Preparation and characterization of sustained-release levofloxacin bone tissue-engineered three-dimensional silk fibroin/chitosan/nano-hydroxyapatite scaffold
10.3969/j.issn.2095-4344.1672
- VernacularTitle:缓释左氧氟沙星三维丝素蛋白/壳聚糖/纳米羟基磷灰石复合骨组织工程支架材料的制备与表征
- Author:
Peng YE
1
;
Fuli LUO
;
Anping LIU
;
Haizhen DUAN
;
Quan HU
;
Wenjin HUANG
;
Yun CHENG
;
Anyong YU
Author Information
1. 遵义医学院附属医院急救创伤病区
- Keywords:
Ofloxacin;
Silk;
Chitosan;
Hydroxyapatites;
Tissue Engineering
- From:
Chinese Journal of Tissue Engineering Research
2019;23(14):2147-2155
- CountryChina
- Language:Chinese
-
Abstract:
BACKGROUND: Preliminary study has prepared the three-dimensional silk fibroin/chitosan/nano-hydroxyapatite scaffold successfully.OBJECTIVE: To explore the mechanical properties, physical characteristics, chemical composition and antibiotic sustained-release ability of three-dimensional silk fibroin/chitosan/nano-hydroxyapatite scaffold loaded with levofloxacin. METHODS: Levofloxacin/chitosan (3:1) microspheres were constructed by emulsion settlement filter method. 5, 7.5 and 10 g of microspheres were added into 2% of silk fibroin/chitosan/nano-hydroxyapatite mixed solution through freeze drying and chemical cross-linking to obtain the scaffolds loaded with antibiotics. The scaffolds loaded with antibiotics underwent scanning electron microscope observation, and chemical composition analysis. The sustained release, mechanical properties, porosity, water absorption expansion rate and hot water soluble loss rate were detected. RESULTS AND CONCLUSION: (1) Scanning electron microscope observed that there were drug microspheres at the inner wall of the scaffold, and the voidage was decreased with mass of microspheres increasing. (2) Energy spectrum analysis showed that the three kinds of scaffolds were rich in calcium and phosphonium ions. (3) The three kinds of scaffolds showed the same releasing trend, which presented with sudden-release effect at the former 3 days (release> 50%) , and then tended to be stable.
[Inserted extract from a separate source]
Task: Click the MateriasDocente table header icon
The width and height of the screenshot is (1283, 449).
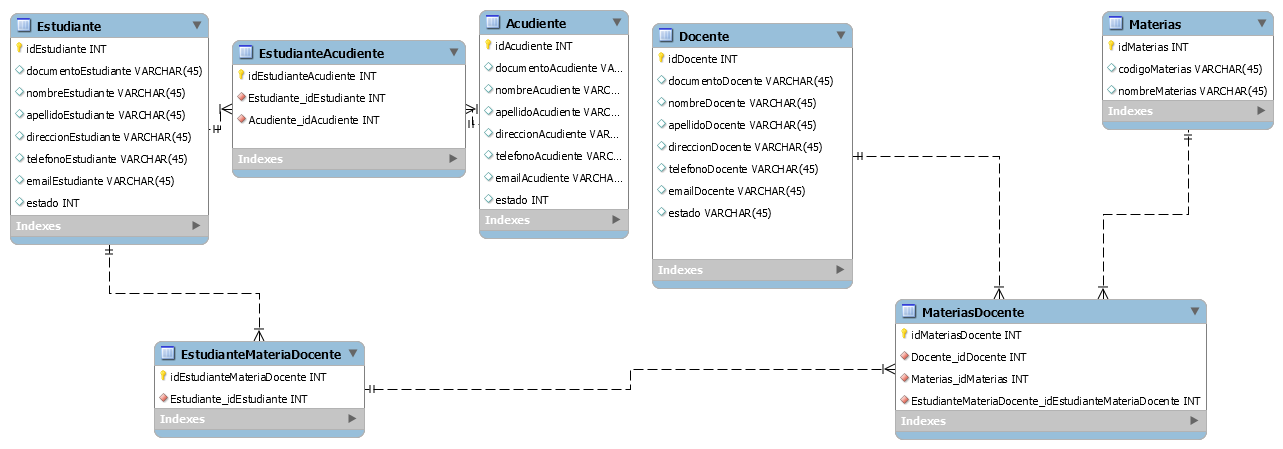Action: click(x=909, y=312)
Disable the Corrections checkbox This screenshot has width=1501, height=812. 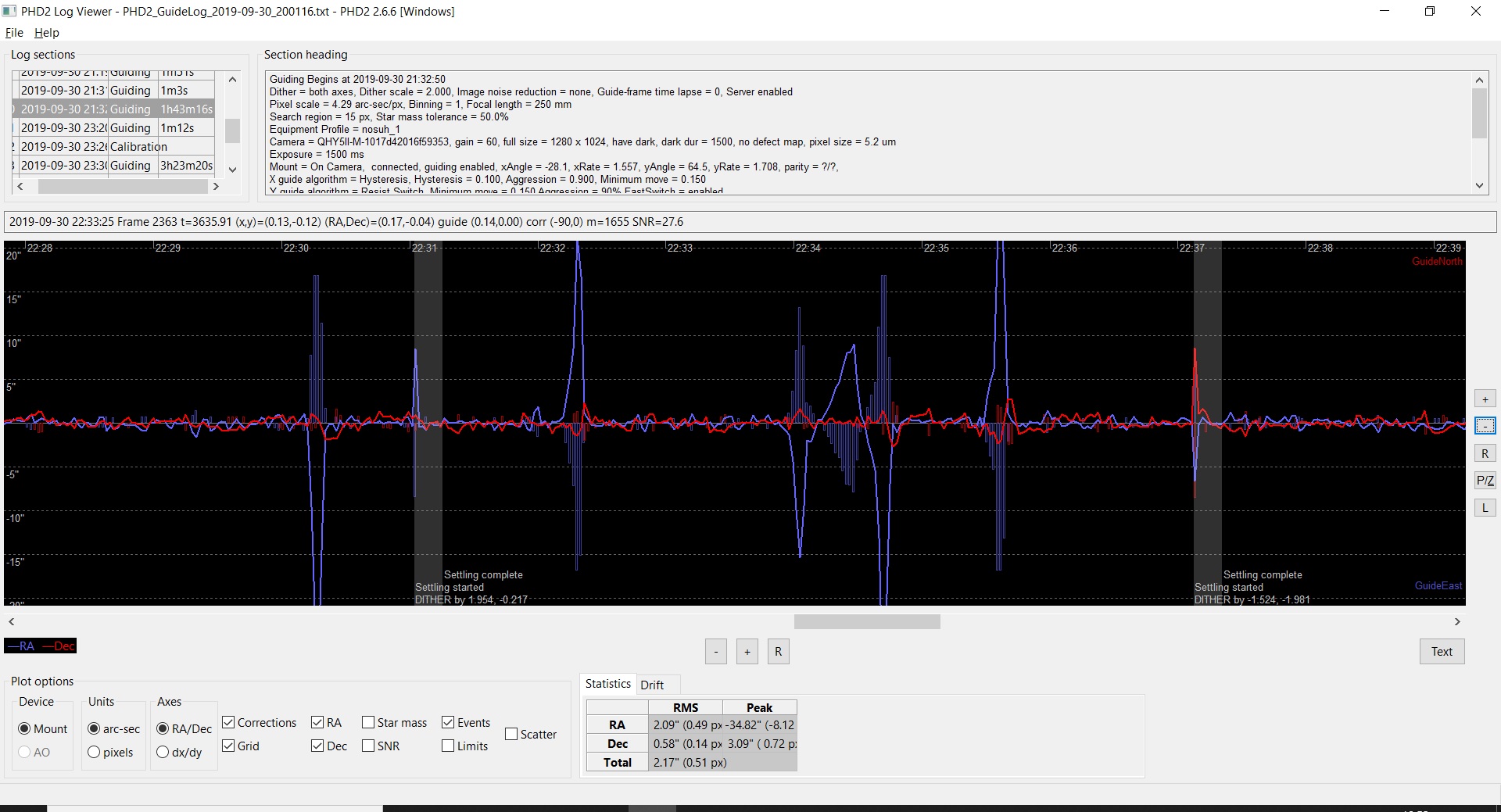tap(229, 723)
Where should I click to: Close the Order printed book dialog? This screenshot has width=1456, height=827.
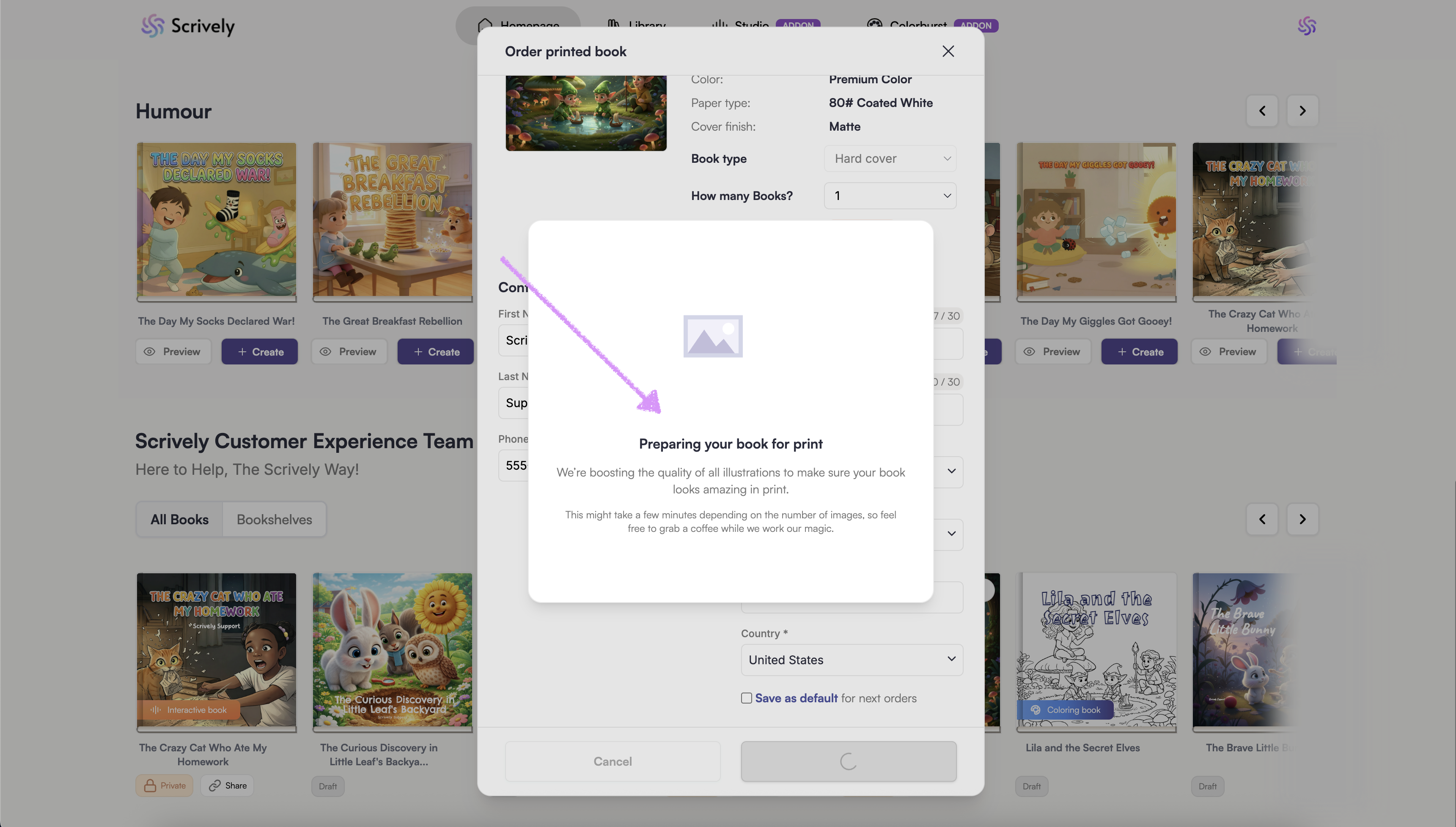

The release rate was the slowest in the scaffold loaded with 10 g of microscopes, and the rapidest in the scaffold loaded with 5 g of microscopes. (4) With the mass of microspheres increasing, there was an increase in the compressive and tension abilities and hot water soluble loss rate, and a decrease in the porosity, mean pore size and water absorption expansion rate. (5) These results indicate that the three-dimensional tissue-engineered scaffold loaded with levofloxacin is constructed successfully by freeze drying and chemical cross-linking method, which holds good sustained-release effect and compressive ability, water absorption expansion rate and hot water soluble loss rate.